The highlight of the session came about halfway through, after a few bouts of Mortal Kombat 11, when I was given time with Gylt, a Stadia-exclusive game from developer Tequila Works, which will be available from launch. It may sound pat and predictable, but the success of any platform is dependant on games. The Stadia’s launch lineup is studded with a generous crop of relatively recent releases, including the likes of Red Dead Redemption 2, Samurai Shodown, Wolfenstein: Youngblood, and Tom Clancy’s Ghost Recon Breakpoint. But the platform’s future, along with its power to pull our attention away from its competitors, surely rests on exclusives. Gylt resembled The Last of Us if it were envisioned by John Lassiter; its hero, a small, saucer-eyed girl, explores a deserted school, whose halls are prowled by monsters. Will that shift warehouses of Stadia hardware? I don’t know, but it was the most intriguing thing I glimpsed that day.
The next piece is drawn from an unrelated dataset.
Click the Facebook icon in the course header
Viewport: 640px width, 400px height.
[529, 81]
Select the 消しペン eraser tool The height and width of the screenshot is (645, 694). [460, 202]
“There are a lot of things that being cloud native enables that you’re just not going to be able to see on other platforms, and I think that’s the job of first-party, to really show that off and let people imagine what those things are.” So says Jade Raymond, Google vice president and Stadia Games and Entertainment studio head. She spoke with GamesIndustry.biz, about the opening of a new Stadia-centred studio, in Montreal. It’s exactly the sentiment that must seize the day if the Stadia is to succeed. Changing the way we play will always depend on changing what we play.